▶ What to work on: Which lines run from the line with "Task: Click the bottom" through the line with "Expand the bulk selection dropdown arrow" in the entries below? Print them exactly, both ends included, and nothing more.

Source records
--- START ---

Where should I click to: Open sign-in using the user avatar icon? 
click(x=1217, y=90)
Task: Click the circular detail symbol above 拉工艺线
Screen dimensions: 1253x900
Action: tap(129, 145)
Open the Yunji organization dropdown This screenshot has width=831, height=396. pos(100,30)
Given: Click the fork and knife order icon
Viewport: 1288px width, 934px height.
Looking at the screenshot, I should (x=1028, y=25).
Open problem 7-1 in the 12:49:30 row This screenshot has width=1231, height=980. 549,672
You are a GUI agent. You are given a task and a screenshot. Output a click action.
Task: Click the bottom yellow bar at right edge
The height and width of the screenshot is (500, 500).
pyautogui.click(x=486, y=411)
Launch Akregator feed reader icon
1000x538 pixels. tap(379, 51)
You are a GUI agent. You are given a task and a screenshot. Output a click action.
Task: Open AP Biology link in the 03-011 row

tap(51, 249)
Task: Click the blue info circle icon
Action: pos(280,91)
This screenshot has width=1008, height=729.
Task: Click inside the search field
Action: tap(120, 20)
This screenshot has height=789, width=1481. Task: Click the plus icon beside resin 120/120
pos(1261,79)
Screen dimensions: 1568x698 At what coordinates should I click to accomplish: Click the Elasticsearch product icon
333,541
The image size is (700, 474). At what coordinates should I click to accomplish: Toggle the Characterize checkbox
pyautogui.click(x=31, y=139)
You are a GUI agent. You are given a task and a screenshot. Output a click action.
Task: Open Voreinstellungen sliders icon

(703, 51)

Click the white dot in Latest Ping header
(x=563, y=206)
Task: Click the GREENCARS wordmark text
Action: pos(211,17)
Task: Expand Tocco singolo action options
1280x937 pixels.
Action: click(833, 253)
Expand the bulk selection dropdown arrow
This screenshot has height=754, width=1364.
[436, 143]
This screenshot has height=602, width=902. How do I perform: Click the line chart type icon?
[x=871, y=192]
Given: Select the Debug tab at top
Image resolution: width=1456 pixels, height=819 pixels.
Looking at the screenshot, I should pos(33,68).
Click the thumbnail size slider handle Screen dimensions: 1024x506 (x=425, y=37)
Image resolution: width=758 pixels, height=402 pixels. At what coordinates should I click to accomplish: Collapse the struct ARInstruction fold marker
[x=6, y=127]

--- END ---

▶ Output for this exercise:
Task: Click the bottom yellow bar at right edge
The height and width of the screenshot is (500, 500).
pyautogui.click(x=486, y=411)
Launch Akregator feed reader icon
1000x538 pixels. tap(379, 51)
You are a GUI agent. You are given a task and a screenshot. Output a click action.
Task: Open AP Biology link in the 03-011 row

tap(51, 249)
Task: Click the blue info circle icon
Action: pos(280,91)
This screenshot has width=1008, height=729.
Task: Click inside the search field
Action: tap(120, 20)
This screenshot has height=789, width=1481. Task: Click the plus icon beside resin 120/120
pos(1261,79)
Screen dimensions: 1568x698 At what coordinates should I click to accomplish: Click the Elasticsearch product icon
333,541
The image size is (700, 474). At what coordinates should I click to accomplish: Toggle the Characterize checkbox
pyautogui.click(x=31, y=139)
You are a GUI agent. You are given a task and a screenshot. Output a click action.
Task: Open Voreinstellungen sliders icon

(703, 51)

Click the white dot in Latest Ping header
(x=563, y=206)
Task: Click the GREENCARS wordmark text
Action: pos(211,17)
Task: Expand Tocco singolo action options
1280x937 pixels.
Action: click(833, 253)
Expand the bulk selection dropdown arrow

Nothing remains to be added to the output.